→ What is being asked: Rewrite everything from the start of the listing down to the line holding "tap(308, 202)", swapping "purple" for "orange" and leaving all else unchanged.

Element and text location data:
+ + + +
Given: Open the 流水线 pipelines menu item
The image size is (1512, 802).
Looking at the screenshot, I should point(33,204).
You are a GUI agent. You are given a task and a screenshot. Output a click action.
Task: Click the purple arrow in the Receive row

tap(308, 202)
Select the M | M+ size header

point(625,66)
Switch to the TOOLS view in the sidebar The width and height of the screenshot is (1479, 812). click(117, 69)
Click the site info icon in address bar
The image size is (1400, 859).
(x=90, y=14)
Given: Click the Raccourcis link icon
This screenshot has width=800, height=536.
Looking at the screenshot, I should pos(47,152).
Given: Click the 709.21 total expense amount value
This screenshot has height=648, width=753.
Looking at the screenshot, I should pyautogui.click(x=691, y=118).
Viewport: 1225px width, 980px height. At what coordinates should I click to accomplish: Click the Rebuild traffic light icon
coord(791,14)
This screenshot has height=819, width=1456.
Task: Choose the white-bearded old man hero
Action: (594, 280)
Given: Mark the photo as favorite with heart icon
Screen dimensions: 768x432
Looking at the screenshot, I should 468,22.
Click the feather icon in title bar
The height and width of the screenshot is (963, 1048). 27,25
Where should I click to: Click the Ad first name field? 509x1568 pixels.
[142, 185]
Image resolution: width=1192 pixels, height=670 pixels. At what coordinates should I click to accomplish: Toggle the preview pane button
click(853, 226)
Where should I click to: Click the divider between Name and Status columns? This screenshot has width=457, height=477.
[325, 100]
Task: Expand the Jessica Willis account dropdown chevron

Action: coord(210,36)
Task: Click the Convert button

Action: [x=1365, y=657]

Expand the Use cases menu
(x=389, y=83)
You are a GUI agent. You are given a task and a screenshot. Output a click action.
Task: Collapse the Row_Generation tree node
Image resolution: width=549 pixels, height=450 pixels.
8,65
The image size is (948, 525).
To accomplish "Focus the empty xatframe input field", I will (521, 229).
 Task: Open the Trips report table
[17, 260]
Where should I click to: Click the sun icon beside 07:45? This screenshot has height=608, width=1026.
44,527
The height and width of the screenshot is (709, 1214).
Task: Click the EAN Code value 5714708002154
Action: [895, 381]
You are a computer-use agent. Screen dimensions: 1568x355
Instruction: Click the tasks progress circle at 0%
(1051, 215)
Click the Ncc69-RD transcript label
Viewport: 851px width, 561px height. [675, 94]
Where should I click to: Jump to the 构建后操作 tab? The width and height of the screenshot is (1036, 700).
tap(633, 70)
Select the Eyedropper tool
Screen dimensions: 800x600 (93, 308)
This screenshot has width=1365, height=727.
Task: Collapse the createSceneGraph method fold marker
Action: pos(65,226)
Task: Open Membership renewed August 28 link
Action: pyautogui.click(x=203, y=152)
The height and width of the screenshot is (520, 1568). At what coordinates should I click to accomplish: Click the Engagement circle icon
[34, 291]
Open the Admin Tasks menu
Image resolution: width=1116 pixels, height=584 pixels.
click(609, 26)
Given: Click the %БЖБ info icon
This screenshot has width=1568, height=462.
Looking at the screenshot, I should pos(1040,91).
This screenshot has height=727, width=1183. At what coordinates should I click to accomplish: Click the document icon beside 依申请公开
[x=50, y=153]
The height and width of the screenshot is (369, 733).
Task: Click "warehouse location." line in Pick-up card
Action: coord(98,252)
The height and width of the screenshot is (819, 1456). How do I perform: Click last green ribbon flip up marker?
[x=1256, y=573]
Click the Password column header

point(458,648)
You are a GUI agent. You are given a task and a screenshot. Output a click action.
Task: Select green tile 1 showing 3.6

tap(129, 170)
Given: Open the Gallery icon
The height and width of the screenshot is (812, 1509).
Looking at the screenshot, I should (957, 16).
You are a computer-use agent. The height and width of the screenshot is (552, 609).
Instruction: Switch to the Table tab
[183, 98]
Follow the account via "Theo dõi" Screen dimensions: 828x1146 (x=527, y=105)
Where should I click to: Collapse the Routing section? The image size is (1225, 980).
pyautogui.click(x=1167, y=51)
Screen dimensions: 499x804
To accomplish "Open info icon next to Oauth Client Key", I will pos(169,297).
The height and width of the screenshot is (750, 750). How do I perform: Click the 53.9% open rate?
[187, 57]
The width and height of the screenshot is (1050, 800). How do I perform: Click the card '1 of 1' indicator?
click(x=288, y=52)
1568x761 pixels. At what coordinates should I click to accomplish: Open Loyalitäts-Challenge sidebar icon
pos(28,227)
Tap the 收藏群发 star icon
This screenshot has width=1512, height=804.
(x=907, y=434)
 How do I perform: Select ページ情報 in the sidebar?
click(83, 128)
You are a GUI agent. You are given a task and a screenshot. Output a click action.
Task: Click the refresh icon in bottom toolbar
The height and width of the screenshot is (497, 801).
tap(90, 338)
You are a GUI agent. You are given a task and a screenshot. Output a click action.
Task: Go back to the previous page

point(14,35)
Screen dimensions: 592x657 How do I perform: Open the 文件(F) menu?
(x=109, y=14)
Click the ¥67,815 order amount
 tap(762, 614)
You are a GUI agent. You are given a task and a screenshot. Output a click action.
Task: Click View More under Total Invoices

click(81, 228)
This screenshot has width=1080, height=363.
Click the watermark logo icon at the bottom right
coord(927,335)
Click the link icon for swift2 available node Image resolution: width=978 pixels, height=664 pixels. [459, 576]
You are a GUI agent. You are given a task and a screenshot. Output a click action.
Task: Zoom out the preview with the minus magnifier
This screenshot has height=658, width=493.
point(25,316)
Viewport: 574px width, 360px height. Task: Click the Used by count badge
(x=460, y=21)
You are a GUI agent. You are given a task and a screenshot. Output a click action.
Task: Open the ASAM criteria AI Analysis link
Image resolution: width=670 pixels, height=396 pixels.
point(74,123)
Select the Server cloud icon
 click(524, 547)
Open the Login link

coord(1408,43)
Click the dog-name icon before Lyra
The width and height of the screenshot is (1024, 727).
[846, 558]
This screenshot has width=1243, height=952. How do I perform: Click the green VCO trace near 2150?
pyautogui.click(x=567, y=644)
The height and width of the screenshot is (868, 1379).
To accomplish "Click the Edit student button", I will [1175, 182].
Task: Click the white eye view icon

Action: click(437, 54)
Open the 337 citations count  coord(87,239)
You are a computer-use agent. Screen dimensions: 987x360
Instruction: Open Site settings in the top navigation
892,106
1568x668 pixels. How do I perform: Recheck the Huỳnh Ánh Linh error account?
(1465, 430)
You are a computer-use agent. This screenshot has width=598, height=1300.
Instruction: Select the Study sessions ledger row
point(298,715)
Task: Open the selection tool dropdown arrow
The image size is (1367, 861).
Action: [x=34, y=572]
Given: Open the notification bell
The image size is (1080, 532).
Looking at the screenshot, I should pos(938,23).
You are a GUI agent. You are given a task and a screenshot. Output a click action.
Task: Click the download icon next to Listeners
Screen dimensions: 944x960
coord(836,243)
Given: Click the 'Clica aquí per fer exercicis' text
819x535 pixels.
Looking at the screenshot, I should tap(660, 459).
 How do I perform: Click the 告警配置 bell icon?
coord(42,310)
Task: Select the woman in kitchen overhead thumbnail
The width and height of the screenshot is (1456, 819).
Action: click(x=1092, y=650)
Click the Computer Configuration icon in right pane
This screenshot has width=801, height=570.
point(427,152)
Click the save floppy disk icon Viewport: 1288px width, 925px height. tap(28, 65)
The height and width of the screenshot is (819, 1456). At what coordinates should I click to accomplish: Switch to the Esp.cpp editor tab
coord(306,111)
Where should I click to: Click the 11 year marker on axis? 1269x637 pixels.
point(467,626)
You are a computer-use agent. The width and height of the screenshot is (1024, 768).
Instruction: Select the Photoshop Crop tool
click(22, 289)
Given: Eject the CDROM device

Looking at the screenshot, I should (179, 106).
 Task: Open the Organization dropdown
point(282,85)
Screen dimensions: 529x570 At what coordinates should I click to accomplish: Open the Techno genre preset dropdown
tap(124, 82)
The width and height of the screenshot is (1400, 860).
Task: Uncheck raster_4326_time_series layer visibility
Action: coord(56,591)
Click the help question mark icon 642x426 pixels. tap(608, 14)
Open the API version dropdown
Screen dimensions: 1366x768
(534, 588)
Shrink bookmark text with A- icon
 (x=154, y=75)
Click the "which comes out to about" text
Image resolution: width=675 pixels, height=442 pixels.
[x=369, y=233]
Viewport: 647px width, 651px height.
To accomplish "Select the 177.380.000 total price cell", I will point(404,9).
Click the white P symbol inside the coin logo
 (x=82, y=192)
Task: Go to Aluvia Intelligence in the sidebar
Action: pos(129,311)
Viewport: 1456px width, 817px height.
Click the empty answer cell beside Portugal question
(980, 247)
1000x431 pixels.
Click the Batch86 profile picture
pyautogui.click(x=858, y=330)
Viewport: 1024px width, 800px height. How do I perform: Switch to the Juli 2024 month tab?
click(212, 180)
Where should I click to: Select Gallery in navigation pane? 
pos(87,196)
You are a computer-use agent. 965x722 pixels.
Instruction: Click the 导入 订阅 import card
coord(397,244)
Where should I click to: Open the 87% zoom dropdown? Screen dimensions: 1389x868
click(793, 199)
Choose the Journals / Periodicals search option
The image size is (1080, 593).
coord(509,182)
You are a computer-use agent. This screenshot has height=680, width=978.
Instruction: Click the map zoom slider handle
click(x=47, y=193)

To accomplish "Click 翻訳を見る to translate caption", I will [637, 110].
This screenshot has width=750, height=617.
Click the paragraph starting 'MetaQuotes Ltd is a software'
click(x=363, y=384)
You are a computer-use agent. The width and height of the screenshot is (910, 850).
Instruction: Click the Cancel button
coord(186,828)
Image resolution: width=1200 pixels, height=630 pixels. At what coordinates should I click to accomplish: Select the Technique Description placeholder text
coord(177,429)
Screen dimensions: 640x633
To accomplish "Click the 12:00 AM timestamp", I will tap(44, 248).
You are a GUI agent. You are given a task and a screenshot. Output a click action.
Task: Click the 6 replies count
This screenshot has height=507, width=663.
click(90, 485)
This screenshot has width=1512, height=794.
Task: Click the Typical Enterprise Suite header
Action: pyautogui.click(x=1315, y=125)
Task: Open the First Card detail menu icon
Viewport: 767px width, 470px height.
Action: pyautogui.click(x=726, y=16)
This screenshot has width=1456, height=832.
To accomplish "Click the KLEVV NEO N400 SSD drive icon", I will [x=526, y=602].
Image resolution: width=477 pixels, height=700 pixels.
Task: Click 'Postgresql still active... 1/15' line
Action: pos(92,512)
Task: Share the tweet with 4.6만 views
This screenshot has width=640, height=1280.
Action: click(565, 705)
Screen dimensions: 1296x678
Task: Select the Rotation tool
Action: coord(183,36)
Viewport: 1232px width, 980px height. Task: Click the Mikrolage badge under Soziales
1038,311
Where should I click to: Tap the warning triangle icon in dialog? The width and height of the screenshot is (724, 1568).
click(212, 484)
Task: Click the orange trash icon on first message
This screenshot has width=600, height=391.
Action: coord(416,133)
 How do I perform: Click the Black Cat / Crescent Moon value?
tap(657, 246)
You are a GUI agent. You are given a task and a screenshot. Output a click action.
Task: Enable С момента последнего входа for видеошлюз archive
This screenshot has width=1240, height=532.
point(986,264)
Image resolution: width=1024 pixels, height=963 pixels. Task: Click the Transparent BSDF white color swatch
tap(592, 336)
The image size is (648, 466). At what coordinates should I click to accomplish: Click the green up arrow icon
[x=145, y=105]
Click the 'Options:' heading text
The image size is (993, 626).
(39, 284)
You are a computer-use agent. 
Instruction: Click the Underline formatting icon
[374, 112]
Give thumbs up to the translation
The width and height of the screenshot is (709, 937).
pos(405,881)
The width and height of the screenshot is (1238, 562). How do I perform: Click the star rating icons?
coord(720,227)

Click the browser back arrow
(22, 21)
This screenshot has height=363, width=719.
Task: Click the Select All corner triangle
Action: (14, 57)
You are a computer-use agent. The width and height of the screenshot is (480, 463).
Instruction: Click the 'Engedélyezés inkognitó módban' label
+ + + +
→ Output below:
Given: Open the 流水线 pipelines menu item
The image size is (1512, 802).
Looking at the screenshot, I should point(33,204).
You are a GUI agent. You are given a task and a screenshot. Output a click action.
Task: Click the orange arrow in the Receive row

tap(308, 202)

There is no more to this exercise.